PROVIDED TEXT:

All of lore.kernel.org
 help / color / mirror / Atom feed
From: Nick Piggin <nickpiggin@yahoo.com.au>
To: Andy Whitcroft <apw@shadowen.org>
Cc: Mel Gorman <mel@skynet.ie>,
	Nicolas Mailhot <nicolas.mailhot@laposte.net>,
	Christoph Lameter <clameter@sgi.com>,
	akpm@linux-foundation.org,
	Linux Memory Management List <linux-mm@kvack.org>
Subject: Re: [PATCH 1/2] Have kswapd keep a minimum order free other than order-0
Date: Fri, 18 May 2007 12:25:00 +1000	[thread overview]
Message-ID: <464D0E7C.5050509@yahoo.com.au> (raw)
In-Reply-To: <464C48F1.3060903@shadowen.org>

Andy Whitcroft wrote:
> Nick Piggin wrote:

>>>order-0 alloc
>>>watermark hit => wake kswapd
>>>order-0 alloc            kswapd reclaiming order 0
>>>order-0 alloc            kswapd reclaiming order 0
>>>order-3 alloc => kick kswap for order 3
>>>order-0 alloc            kswapd reclaiming order 0
>>>order-3 alloc            kswapd reclaiming order 0
>>>order-3 alloc            kswapd reclaiming order 0
>>>order-3 alloc => highorder mark hit, fail
>>>
>>>kswapd will keep reclaiming at order-0 until it completes a reclaim cycle
>>>and spots the new order and start over again. So there is a potentially
>>>sizable window there where problems can hit. Right?

DIRECTION 1:
Copy the listing below line for line, and leave the pictures out of your copy.

GIVEN RECORDS:
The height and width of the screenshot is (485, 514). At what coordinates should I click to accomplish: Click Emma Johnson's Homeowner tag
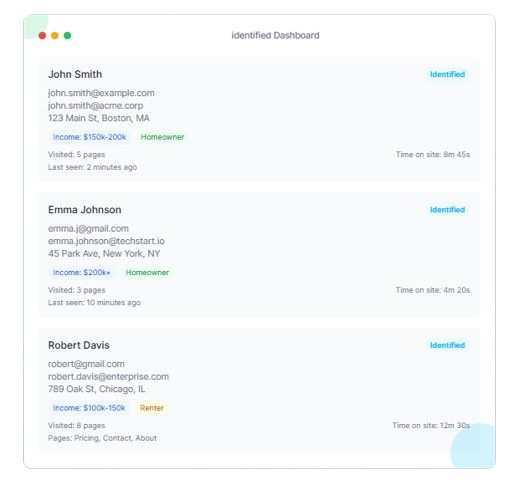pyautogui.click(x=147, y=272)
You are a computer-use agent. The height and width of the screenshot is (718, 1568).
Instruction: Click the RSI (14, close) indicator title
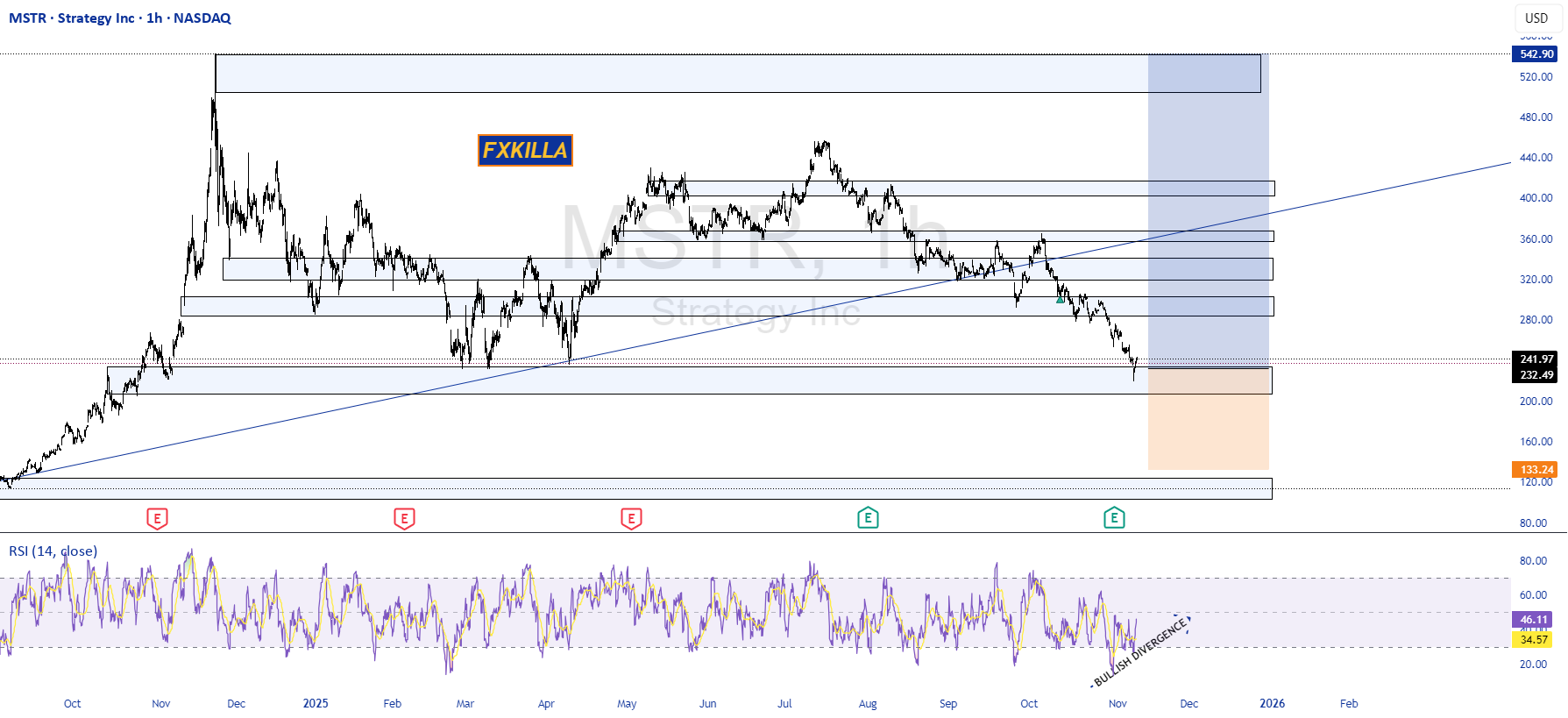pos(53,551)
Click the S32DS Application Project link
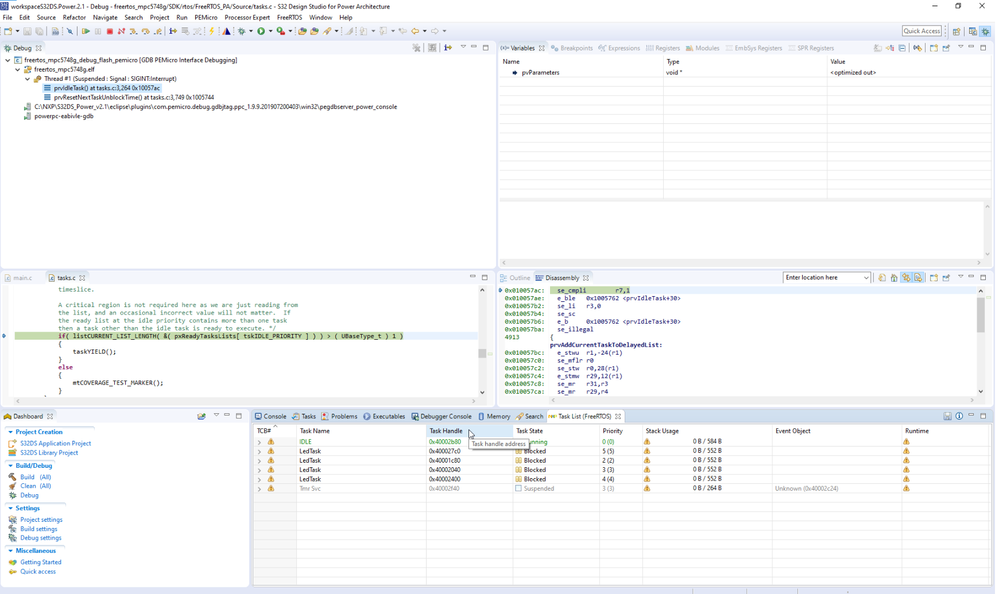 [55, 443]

DIRECTION 2:
According to the kswapd email, how long will kswapd keep reclaiming at order-0?

WRITTEN SOLUTION 1:
The height and width of the screenshot is (485, 514). At what coordinates should I click to accomplish: Click Emma Johnson's Homeowner tag
pyautogui.click(x=147, y=272)
You are a computer-use agent. The height and width of the screenshot is (718, 1568).
Instruction: Click the RSI (14, close) indicator title
pos(53,551)
Click the S32DS Application Project link
 [55, 443]

WRITTEN SOLUTION 2:
Until it completes a reclaim cycle and spots the new order.